Beginning the conversation
One way that advisors can broach the topic is by developing a financial mission statement with clients. This activity of defining “Who are you?” and “What is important to you and your family?” helps identify the millennial client’s values and passions and permits the advisor to understand what makes the client tick. This, in turn, will better equip advisors to help their clients achieve their goals.
Furthermore, this approach keeps the focus away from the “How much?” and “When?” and instead redirects the discussion toward the “What’s important?” and “How?” questions. Rather than stopping at simply the amount and disposition of assets, this activity gets deeper to the heart of what the clients’ values are and how they hope to perpetuate these values into the futu re.
Understanding their concerns
A well-documented concern of many millennials is the importance of a work-life balance. Advisors should address these concerns by tackling topics that are important to them in that regard. This can include advising them on how to save enough money to take a one-year sabbatical, best practices for taking advantage of employer matches, or making sure their portfolios are positioned correctly in order for them to retire at a suitable age, with savings that will allow them to live the lifestyle to which they are accustomed.

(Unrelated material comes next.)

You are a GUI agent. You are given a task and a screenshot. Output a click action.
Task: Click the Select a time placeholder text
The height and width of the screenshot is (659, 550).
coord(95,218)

Research shows that millennials ascribe high value to retirement savings and routinely rank it at or near the top of their financial priorities. At the same time, they are looking to find fulfillment and make a difference in the world. Engaging in conversations about how taking control of their personal finances can help them achieve both of these objectives for the long term can be beneficial in closing the gap between financial and emotional fulfillment.

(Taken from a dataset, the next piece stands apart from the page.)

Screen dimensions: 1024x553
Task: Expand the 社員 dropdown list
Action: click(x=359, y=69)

Millennials wholeheartedly embrace technology; so it’s important that their advisors adopt it as well.
Millennials also tend to become anxious about finances; so sharing ideas on how to save, how to invest and how to budget are all practical ways to continue the dialogue.
Finally, the technological tools and resources available today can be effective methods to keep millennials actively engaged in their own long-term planning process and can help pave the way for a more responsible and financially astute client.
Millennials wholeheartedly embrace technology; so it’s important that their advisors adopt it as well. From electronic calculators to portfolio tracking software to mobile friendly account websites, the internet is replete with helpful information and resources to spark and encourage this conversation.
The goal of advisors who want to prepare their millennial clients for financial literacy and independence should be to encourage an ongoing dialogue with them. These conversations should be initiated early on, and often. Much like how a fitness app helps track health progress, this dialogue will help millennials keep track of their financial “health” and ensure a future of sound financial decisions.